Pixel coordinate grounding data
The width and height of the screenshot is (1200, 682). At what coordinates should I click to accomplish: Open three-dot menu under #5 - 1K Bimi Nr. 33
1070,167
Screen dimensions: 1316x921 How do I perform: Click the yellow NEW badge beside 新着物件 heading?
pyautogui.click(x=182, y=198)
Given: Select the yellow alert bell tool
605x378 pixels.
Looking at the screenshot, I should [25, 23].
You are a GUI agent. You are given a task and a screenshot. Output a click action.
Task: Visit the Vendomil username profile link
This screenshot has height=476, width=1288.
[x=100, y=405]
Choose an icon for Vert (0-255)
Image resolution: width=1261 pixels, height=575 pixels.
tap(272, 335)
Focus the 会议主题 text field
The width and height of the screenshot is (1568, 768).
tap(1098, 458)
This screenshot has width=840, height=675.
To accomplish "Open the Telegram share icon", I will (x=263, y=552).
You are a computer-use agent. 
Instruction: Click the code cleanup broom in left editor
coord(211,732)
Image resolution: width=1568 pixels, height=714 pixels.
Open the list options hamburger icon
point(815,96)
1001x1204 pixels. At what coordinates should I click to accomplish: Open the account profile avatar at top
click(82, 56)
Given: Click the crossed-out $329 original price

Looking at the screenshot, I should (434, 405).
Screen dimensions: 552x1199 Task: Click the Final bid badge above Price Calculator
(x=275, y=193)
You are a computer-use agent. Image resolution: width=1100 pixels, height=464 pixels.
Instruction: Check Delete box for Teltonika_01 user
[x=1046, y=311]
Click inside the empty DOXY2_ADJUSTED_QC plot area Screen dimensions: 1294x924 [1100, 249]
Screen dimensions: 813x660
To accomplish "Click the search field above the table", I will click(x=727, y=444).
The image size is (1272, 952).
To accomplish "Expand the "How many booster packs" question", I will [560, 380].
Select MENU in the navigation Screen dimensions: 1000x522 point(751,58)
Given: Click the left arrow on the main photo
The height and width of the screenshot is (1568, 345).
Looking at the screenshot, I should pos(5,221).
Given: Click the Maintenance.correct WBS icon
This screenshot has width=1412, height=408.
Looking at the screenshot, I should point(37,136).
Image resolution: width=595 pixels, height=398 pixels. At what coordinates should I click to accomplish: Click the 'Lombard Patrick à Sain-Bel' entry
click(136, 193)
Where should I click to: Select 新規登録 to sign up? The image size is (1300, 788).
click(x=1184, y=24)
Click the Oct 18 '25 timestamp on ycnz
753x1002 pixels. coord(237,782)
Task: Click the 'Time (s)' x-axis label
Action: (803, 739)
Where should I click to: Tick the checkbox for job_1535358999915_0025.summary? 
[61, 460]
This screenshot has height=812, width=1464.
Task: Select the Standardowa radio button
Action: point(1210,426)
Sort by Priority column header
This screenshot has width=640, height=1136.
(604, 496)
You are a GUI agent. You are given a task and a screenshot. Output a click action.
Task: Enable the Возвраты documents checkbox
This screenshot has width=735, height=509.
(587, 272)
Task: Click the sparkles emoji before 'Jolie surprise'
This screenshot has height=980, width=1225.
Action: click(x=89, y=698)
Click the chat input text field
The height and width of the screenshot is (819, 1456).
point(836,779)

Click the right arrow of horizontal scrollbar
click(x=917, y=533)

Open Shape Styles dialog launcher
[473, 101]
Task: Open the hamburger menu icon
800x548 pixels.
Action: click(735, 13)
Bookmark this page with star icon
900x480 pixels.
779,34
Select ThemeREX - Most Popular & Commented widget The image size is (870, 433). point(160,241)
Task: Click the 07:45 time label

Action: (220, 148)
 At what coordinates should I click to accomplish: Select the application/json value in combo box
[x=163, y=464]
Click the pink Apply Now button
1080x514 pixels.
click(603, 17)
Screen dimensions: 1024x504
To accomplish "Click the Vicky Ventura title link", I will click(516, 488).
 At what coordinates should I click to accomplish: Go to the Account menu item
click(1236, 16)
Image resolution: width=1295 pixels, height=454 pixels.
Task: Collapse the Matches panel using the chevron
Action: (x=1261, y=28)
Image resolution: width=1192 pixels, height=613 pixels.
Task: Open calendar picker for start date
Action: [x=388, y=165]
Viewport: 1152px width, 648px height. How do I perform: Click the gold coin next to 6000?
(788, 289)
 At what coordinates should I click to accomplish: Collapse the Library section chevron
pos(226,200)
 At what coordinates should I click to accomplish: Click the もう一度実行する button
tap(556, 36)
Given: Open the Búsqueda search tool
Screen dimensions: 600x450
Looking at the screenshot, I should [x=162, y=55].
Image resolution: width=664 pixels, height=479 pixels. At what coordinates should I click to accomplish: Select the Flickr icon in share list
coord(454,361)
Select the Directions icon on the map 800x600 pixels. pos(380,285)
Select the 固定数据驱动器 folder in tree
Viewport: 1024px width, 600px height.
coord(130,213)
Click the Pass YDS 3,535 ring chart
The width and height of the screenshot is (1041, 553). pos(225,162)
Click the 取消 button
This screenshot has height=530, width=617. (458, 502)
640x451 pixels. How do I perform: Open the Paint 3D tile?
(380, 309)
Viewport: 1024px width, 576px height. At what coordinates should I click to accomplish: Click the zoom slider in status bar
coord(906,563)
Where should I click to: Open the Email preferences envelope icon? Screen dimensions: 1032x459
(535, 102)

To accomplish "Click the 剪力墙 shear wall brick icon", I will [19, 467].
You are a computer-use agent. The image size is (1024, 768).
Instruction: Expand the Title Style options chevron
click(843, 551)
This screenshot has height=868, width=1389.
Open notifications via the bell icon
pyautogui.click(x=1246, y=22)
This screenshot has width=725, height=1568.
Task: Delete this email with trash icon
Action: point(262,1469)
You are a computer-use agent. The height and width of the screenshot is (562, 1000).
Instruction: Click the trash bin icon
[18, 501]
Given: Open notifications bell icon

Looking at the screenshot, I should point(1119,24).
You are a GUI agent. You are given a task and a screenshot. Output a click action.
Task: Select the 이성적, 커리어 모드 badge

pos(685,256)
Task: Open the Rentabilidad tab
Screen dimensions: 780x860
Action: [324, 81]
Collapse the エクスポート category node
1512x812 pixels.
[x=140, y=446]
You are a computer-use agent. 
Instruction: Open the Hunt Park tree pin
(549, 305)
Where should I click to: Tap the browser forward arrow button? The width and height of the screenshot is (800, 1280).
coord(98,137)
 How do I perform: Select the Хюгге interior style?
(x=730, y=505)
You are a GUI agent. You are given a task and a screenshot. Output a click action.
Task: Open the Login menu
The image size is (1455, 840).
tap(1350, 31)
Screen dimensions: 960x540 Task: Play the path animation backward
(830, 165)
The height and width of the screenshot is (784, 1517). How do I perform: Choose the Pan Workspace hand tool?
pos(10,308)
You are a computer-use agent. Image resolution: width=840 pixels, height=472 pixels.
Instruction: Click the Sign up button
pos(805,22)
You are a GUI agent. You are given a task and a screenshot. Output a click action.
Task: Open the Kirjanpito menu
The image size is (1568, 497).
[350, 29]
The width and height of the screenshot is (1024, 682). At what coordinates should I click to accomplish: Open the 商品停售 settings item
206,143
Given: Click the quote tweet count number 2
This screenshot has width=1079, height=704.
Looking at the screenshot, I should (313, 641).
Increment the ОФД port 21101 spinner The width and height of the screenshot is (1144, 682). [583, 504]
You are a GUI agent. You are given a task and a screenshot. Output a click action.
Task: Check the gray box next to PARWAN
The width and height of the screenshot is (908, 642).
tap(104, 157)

◆ ABOUT THIS EXERCISE ◆
Using the entries, state how many of their lines hold "link"; give the number and no more.

◆ SOLUTION TO THIS EXERCISE ◆
2